**What is being asked**
List every line of the records that contains the word "should", copying each line in full.
>> START Exercise inputs
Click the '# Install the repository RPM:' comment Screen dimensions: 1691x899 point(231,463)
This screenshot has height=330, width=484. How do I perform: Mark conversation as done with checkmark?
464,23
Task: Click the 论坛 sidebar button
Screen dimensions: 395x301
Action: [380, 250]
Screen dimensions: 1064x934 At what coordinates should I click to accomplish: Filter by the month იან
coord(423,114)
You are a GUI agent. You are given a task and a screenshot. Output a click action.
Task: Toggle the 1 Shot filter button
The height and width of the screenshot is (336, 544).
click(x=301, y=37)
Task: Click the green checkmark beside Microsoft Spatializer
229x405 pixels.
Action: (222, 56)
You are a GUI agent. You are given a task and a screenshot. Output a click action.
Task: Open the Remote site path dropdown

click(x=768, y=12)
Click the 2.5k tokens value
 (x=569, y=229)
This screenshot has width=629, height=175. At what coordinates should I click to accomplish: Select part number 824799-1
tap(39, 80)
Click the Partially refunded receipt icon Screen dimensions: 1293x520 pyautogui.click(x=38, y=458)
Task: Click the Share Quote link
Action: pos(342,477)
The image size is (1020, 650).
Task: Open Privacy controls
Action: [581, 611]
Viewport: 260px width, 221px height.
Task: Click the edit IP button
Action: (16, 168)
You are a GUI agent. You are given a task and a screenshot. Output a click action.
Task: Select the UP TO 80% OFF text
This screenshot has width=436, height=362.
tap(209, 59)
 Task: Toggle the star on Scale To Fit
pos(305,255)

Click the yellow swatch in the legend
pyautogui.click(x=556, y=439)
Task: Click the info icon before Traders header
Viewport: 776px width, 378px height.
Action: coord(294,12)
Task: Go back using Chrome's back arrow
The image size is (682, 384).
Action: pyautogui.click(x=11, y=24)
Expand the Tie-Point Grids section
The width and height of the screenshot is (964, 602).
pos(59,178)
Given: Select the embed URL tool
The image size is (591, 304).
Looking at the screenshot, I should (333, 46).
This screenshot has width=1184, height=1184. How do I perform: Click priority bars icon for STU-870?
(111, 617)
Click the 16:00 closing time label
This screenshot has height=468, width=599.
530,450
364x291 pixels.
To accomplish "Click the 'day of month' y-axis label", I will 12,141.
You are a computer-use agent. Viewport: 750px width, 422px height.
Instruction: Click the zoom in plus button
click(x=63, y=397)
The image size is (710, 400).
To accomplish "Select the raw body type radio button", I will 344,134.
>> END Exercise inputs
**Result**
Screen dimensions: 1064x934 At what coordinates should I click to accomplish: Filter by the month იან
This screenshot has width=629, height=175. At what coordinates should I click to accomplish: Select part number 824799-1
Looking at the screenshot, I should (333, 46).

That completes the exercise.